• _WHAT IS BEING ASKED_
Look in the material below for the line holding "[Facebook] (21, 2550)". Set it down exactly, with each later line up to and including the line holding "バカンス梅田＜激安デリヘル / 大阪・梅田＞ (691, 2087)".

• _EXTRACTED MATERIAL_
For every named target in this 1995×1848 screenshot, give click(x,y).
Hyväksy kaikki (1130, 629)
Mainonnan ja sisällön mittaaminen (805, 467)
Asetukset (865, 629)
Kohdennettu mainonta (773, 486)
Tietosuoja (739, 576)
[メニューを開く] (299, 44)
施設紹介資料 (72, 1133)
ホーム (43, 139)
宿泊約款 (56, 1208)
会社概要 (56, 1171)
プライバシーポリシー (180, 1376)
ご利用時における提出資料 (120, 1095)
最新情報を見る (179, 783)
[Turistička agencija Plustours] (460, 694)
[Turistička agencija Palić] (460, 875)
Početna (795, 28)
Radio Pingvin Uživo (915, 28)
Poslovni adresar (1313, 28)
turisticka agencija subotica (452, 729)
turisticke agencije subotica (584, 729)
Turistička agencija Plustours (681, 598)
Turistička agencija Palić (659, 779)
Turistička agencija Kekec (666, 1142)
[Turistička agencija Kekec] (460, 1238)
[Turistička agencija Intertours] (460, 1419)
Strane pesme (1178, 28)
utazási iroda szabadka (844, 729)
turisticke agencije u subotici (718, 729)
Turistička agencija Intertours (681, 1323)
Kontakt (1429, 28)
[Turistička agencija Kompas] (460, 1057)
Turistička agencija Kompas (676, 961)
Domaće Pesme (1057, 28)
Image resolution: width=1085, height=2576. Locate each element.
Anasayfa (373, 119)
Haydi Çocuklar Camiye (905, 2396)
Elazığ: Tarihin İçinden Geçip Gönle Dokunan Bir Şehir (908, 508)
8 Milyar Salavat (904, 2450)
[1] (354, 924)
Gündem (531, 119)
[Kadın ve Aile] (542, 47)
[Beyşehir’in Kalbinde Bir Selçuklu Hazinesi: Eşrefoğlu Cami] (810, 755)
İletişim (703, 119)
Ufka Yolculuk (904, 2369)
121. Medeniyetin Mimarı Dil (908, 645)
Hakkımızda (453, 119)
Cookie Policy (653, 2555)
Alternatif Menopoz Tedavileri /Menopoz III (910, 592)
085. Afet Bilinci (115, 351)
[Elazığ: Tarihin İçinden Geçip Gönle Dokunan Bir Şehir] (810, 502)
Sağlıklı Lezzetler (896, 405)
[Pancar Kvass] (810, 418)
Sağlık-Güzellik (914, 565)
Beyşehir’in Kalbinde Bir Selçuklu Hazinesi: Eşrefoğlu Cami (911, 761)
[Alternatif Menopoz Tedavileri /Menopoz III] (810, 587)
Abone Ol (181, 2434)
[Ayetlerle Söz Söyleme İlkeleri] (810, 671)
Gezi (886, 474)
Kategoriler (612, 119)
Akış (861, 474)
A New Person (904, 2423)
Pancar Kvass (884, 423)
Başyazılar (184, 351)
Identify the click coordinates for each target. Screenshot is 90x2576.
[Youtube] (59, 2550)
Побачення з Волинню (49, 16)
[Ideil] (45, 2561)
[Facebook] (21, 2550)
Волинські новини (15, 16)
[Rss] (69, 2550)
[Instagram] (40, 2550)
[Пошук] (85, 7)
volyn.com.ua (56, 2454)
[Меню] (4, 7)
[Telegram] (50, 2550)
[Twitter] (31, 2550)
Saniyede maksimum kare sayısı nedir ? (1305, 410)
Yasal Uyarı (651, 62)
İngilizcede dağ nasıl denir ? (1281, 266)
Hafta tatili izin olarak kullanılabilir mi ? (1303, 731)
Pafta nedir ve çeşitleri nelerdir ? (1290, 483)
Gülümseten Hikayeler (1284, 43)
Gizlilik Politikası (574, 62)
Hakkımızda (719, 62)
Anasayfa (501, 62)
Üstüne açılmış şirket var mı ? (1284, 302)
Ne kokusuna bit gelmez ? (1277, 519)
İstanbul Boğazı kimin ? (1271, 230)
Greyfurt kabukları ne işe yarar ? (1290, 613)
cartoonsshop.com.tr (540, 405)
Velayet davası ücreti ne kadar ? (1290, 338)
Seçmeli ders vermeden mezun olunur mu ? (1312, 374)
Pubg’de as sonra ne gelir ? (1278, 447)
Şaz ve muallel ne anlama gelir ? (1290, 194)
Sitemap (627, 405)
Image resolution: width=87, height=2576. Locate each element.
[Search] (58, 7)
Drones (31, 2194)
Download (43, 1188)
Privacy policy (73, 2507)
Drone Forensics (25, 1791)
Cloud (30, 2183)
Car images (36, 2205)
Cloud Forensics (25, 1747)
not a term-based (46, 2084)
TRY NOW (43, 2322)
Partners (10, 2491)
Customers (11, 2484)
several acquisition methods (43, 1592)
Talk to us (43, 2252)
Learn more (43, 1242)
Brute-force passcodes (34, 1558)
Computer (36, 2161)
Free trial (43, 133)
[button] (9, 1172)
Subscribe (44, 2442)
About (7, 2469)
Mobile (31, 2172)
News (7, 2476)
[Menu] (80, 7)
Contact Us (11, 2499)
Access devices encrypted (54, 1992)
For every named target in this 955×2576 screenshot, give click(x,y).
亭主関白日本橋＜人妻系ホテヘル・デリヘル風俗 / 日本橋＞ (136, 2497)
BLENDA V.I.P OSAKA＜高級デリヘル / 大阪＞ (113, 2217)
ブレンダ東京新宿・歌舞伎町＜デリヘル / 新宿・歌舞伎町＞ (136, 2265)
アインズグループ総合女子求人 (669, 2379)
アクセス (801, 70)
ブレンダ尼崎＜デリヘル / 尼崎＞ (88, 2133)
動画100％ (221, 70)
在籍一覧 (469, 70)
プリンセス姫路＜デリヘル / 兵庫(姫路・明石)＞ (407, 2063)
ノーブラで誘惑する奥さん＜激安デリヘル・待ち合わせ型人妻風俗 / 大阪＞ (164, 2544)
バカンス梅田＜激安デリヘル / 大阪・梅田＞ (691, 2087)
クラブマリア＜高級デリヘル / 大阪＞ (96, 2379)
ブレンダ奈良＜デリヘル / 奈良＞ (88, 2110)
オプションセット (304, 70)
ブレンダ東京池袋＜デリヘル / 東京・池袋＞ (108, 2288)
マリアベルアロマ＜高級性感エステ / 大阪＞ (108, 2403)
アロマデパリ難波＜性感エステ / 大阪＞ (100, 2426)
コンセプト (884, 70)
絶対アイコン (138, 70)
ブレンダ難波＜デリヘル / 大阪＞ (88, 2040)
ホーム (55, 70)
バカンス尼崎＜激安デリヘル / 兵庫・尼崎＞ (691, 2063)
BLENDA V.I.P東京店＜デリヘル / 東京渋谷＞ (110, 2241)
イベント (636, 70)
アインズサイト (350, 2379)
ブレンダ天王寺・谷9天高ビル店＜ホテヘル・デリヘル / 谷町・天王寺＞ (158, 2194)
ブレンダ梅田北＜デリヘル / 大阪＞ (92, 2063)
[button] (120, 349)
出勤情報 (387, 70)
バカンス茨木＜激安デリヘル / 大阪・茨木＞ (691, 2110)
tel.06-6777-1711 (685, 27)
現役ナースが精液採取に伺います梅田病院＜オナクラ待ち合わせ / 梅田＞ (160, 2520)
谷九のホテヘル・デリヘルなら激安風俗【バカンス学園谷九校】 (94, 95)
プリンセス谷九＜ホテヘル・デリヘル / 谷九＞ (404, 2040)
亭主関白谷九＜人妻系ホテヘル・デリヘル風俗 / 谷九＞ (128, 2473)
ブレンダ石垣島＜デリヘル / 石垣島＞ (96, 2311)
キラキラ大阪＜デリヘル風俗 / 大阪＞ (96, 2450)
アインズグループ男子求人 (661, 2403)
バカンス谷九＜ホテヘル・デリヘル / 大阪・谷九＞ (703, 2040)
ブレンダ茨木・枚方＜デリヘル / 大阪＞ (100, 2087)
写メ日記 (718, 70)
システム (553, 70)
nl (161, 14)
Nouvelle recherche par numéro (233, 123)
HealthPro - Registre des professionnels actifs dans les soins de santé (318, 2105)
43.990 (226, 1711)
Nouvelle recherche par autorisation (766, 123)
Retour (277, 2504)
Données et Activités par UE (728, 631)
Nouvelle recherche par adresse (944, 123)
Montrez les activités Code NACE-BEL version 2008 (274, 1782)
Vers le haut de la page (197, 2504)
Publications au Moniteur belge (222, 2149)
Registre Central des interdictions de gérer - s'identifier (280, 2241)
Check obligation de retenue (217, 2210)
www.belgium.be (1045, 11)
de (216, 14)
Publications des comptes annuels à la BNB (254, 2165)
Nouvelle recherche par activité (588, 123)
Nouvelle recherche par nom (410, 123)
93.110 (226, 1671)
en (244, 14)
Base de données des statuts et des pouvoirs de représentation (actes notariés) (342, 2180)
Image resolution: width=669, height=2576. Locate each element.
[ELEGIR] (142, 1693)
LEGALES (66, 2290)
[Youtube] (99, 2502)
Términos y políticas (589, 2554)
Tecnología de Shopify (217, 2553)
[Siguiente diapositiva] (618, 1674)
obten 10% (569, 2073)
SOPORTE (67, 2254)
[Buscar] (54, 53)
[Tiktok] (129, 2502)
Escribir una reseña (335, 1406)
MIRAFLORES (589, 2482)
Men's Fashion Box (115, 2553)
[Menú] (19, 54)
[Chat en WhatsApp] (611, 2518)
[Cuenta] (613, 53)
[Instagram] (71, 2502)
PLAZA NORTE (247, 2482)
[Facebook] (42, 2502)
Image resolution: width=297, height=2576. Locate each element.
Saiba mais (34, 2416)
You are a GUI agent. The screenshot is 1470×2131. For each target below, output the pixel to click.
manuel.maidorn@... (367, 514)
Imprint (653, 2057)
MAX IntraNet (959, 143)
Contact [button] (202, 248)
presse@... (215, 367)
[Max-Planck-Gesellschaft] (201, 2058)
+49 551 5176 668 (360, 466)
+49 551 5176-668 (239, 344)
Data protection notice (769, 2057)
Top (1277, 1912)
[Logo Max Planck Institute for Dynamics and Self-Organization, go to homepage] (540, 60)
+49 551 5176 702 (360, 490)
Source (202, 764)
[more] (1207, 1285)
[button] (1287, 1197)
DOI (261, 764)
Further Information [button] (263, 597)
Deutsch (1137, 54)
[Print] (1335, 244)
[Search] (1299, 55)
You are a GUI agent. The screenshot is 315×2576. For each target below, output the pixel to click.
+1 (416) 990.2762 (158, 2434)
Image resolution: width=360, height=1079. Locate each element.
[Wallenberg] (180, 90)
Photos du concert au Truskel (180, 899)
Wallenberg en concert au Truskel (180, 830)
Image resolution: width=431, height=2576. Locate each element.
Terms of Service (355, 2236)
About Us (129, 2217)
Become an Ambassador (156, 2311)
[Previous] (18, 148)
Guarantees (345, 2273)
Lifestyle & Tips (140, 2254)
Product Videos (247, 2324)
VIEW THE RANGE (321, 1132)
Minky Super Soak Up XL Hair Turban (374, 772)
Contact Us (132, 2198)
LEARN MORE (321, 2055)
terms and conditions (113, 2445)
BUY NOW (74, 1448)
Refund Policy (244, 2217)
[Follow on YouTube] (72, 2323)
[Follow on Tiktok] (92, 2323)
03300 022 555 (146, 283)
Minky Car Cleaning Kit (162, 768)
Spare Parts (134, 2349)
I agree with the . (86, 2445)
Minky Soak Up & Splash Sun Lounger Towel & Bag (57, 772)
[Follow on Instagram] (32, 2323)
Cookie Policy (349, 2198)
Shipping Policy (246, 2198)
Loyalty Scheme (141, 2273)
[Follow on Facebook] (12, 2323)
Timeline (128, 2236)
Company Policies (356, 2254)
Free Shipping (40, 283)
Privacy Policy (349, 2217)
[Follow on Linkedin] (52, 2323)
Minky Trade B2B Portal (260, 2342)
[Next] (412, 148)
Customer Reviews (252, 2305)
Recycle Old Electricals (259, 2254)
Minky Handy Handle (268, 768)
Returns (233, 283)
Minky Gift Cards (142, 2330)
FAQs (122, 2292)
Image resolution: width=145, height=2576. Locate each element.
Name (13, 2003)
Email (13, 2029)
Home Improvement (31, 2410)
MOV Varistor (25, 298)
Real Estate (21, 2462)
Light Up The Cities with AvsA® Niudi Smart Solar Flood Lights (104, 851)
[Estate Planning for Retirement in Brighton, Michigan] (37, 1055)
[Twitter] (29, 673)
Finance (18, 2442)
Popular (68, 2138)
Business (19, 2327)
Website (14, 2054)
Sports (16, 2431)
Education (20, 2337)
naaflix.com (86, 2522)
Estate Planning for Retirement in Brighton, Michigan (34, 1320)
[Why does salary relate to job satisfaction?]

• _WRITTEN SOLUTION_
[Facebook] (21, 2550)
Волинські новини (15, 16)
[Rss] (69, 2550)
[Instagram] (40, 2550)
[Пошук] (85, 7)
volyn.com.ua (56, 2454)
[Меню] (4, 7)
[Telegram] (50, 2550)
[Twitter] (31, 2550)
Saniyede maksimum kare sayısı nedir ? (1305, 410)
Yasal Uyarı (651, 62)
İngilizcede dağ nasıl denir ? (1281, 266)
Hafta tatili izin olarak kullanılabilir mi ? (1303, 731)
Pafta nedir ve çeşitleri nelerdir ? (1290, 483)
Gülümseten Hikayeler (1284, 43)
Gizlilik Politikası (574, 62)
Hakkımızda (719, 62)
Anasayfa (501, 62)
Üstüne açılmış şirket var mı ? (1284, 302)
Ne kokusuna bit gelmez ? (1277, 519)
İstanbul Boğazı kimin ? (1271, 230)
Greyfurt kabukları ne işe yarar ? (1290, 613)
cartoonsshop.com.tr (540, 405)
Velayet davası ücreti ne kadar ? (1290, 338)
Seçmeli ders vermeden mezun olunur mu ? (1312, 374)
Pubg’de as sonra ne gelir ? (1278, 447)
Şaz ve muallel ne anlama gelir ? (1290, 194)
Sitemap (627, 405)
Image resolution: width=87, height=2576. Locate each element.
[Search] (58, 7)
Drones (31, 2194)
Download (43, 1188)
Privacy policy (73, 2507)
Drone Forensics (25, 1791)
Cloud (30, 2183)
Car images (36, 2205)
Cloud Forensics (25, 1747)
not a term-based (46, 2084)
TRY NOW (43, 2322)
Partners (10, 2491)
Customers (11, 2484)
several acquisition methods (43, 1592)
Talk to us (43, 2252)
Learn more (43, 1242)
Brute-force passcodes (34, 1558)
Computer (36, 2161)
Free trial (43, 133)
[button] (9, 1172)
Subscribe (44, 2442)
About (7, 2469)
Mobile (31, 2172)
News (7, 2476)
[Menu] (80, 7)
Contact Us (11, 2499)
Access devices encrypted (54, 1992)
For every named target in this 955×2576 screenshot, give click(x,y).
亭主関白日本橋＜人妻系ホテヘル・デリヘル風俗 / 日本橋＞ (136, 2497)
BLENDA V.I.P OSAKA＜高級デリヘル / 大阪＞ (113, 2217)
ブレンダ東京新宿・歌舞伎町＜デリヘル / 新宿・歌舞伎町＞ (136, 2265)
アインズグループ総合女子求人 (669, 2379)
アクセス (801, 70)
ブレンダ尼崎＜デリヘル / 尼崎＞ (88, 2133)
動画100％ (221, 70)
在籍一覧 (469, 70)
プリンセス姫路＜デリヘル / 兵庫(姫路・明石)＞ (407, 2063)
ノーブラで誘惑する奥さん＜激安デリヘル・待ち合わせ型人妻風俗 / 大阪＞ (164, 2544)
バカンス梅田＜激安デリヘル / 大阪・梅田＞ (691, 2087)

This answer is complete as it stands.